Trust, reliability and making good on brand promises have always been the cornerstones of customer loyalty. Brands that offer a frictionless, flexible customer experience (CX), one that empowers consumers to get the products, services or answers they need, are rewarded by customers returning for more.
But what happens to loyalty when a brand isn’t able to deliver what customers need? That’s a question many businesses explored in 2020, a truly unprecedented year. Everything from new shopping venues to supply shortages pushed consumers to try new things.
McKinsey reports that 75 percent of U.S. consumers tried a new store, brand or way of shopping during the pandemic and 24 percent of consumer respondents to Acquia’s global CX trends survey shopped and purchased from more brands than they have in the past.
Clearly, experimentation and adaptability helped smart brands to adapt and deliver. In many cases, these brands turned to their customer data as a way to boost both loyalty and revenue, and with good reason. Unlike data in silos, a comprehensive, 360-degree view of customers based on data from all relevant sources means that brands are able to reduce churn while driving higher levels of retention and loyalty, increasing both customer lifetime value and profitability.

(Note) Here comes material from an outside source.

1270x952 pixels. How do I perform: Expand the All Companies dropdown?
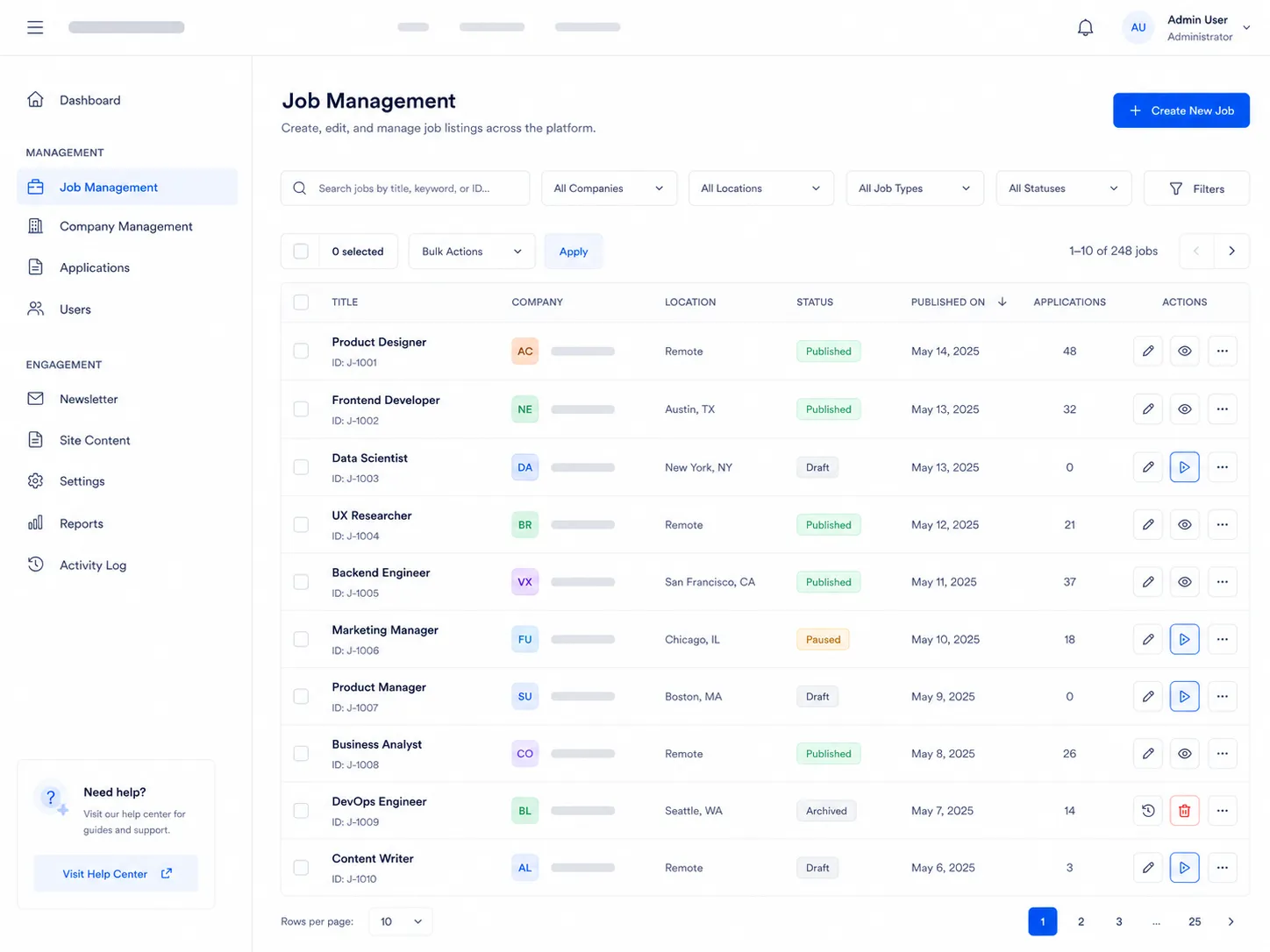tap(609, 188)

Taking a closer look at how three brands used customer data to adapt and overcome, their decisions put a spotlight on tactics for reducing cart abandonment, making smarter discounting decisions and more.

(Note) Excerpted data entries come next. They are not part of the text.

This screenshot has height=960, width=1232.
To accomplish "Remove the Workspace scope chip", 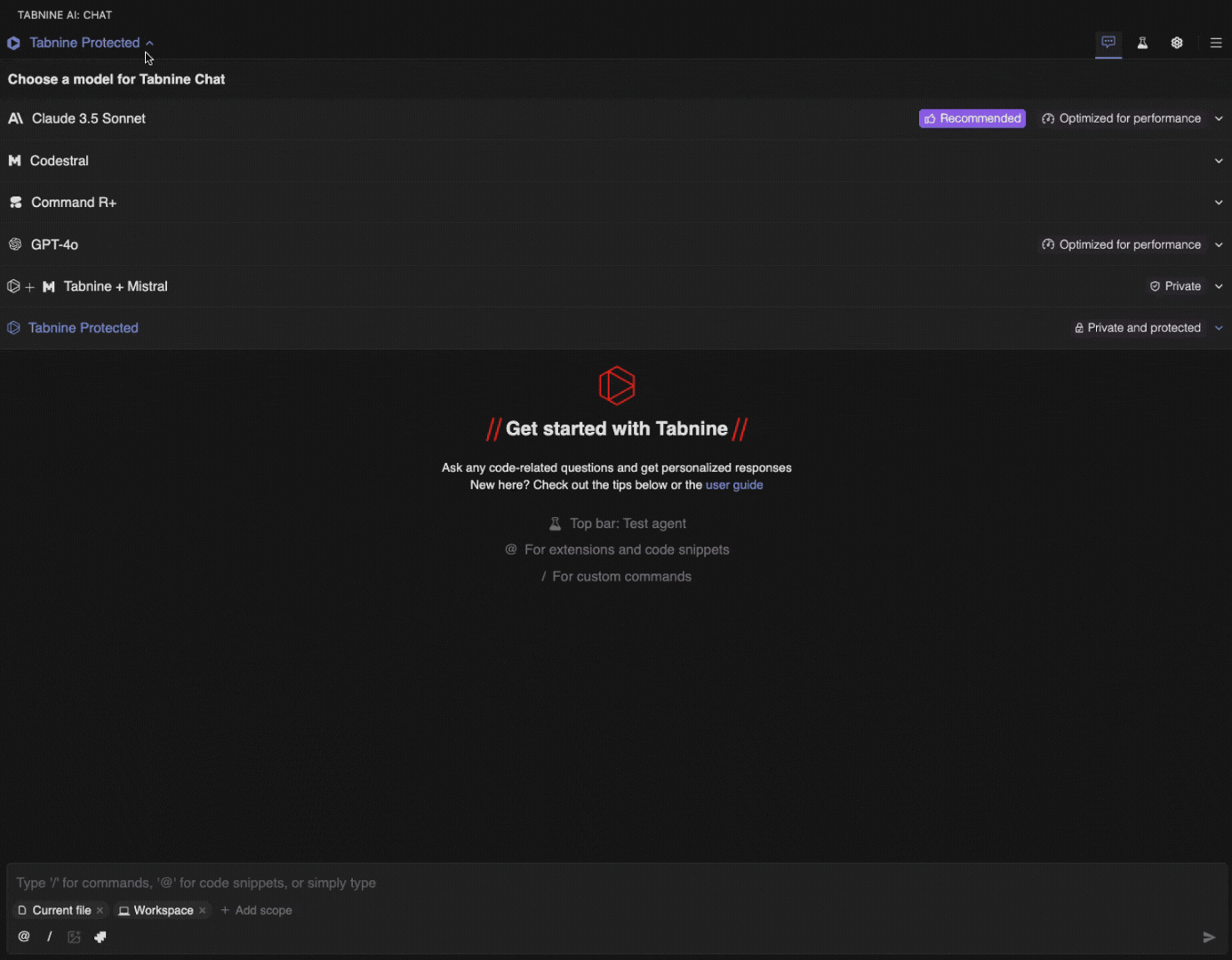I will [x=203, y=910].
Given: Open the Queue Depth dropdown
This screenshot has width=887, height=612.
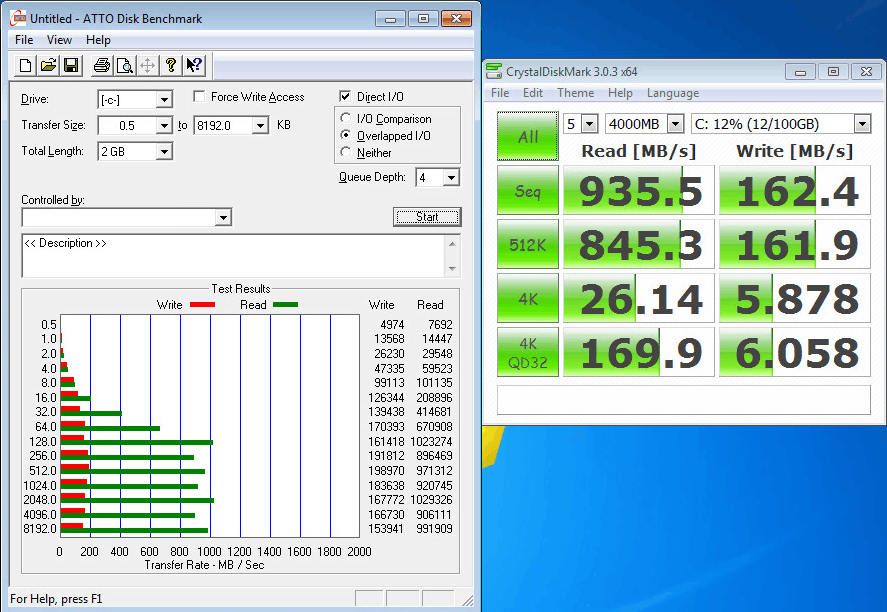Looking at the screenshot, I should pyautogui.click(x=451, y=177).
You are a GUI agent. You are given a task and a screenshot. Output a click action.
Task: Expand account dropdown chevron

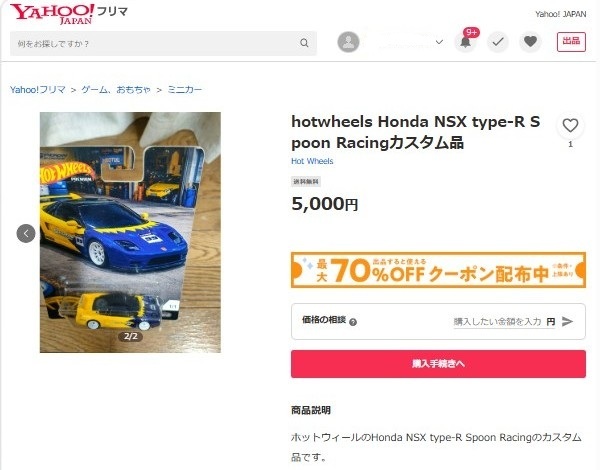439,42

Personalized follow-up converts abandoners
UK home improvement and garden retailer Wickes used customer data to help turn abandoners into buyers. The brand wanted to increase engagement and conversions by delivering more relevant email campaigns. But prior to investing in a customer data platform (CDP), Wickes had a one-size-fits-all approach when messaging customers who had abandoned their carts or dropped off in the middle of a browsing session.
Using their CDP, Wickes first took a look at its onsite search data, mapping the top 1,000 search terms to product categories before using their webtag to capture customers’ online interactions. Finally, they created personalized emails that targeted the abandoners with messaging and creative associated with the specific category in which the customer appeared to be interested. The results? Wickes realized a 108 percent increase in open rates compared to generic email messages, a 116 percent increase in clicks and a whopping 275 percent increase in conversions.
Fine-tuning discount strategies increases margins
Online sporting goods retailer Moosejaw wanted to improve margins without jeopardizing customer loyalty and realized that fine-tuning their discount strategies was key to boosting customer spend and campaign ROI. But prior to using a CDP, Moosejaw relied on batch-and-blast discounts, meaning that customers came to expect discounts, rendering the brand’s price cuts less effective.
Using their CDP, Moosejaw segmented buyers based on likelihood to buy (LTB), giving customers with a high LTB no discount. Groups of customers with a medium-high LTB got a small discount of 5–15 percent off, those with medium LTBs received discounts of 15–25 percent and those with very low LTBs received a 50 percent discount. The result of Moosejaw’s fine-turning? A 30 percent increase in margins.
Customer service personalization boosts conversions
Arçelik is a multinational corporation that manufactures and markets durable goods, components, consumer electronics and after-sale services. The company wanted to improve customer experience on service calls and increase upsell conversions, but limited visibility into past customer interactions presented challenges.
Arçelik used their CDP to feed data into an outbound call campaign script, aimed at selling additional products or services. This automatically filled in eight fields for agents, allowing for much-improved personalization. The result? Arçelik experienced conversion rates of up to 24 percent as customer information gave call center agents what they needed to improve outcomes on customer calls.
Machine learning customer clusters improve personalization
Moosejaw wanted to improve its personalization and reap higher conversions in the process. Instead of clustering customers based on past purchase data, as they had done in the past, Moosejaw decided to personalize their email by using machine learning models that created customer clusters based on both past purchases, such as skis and snowboards. They also looked for behaviors that indicated customer interest, like an interest in snow sports. Moosejaw then created personalized emails about skiing, emphasizing ski brands and cold-weather wear. Results included a 25–41 percent improvement in clickthrough rates and a 54–125 percent improvement in conversion rates.
A data-driven approach to adapting
Clearly, the old rules of customer loyalty don’t necessarily apply in a time when many things in consumers’ lives seem upside down. But savvy marketers aren’t giving up — they’re experimenting and adapting, forging new paths to serving and delighting their customers. And the smartest brands are turning to the data and insights in their CDPs to help them keep their current customers, turn browsers into buyers and provide highly personalized, relevant experiences at every possible touchpoint.
By using the 360-degree view and actionable insights provided by their CDP, brands are able to make truly informed decisions.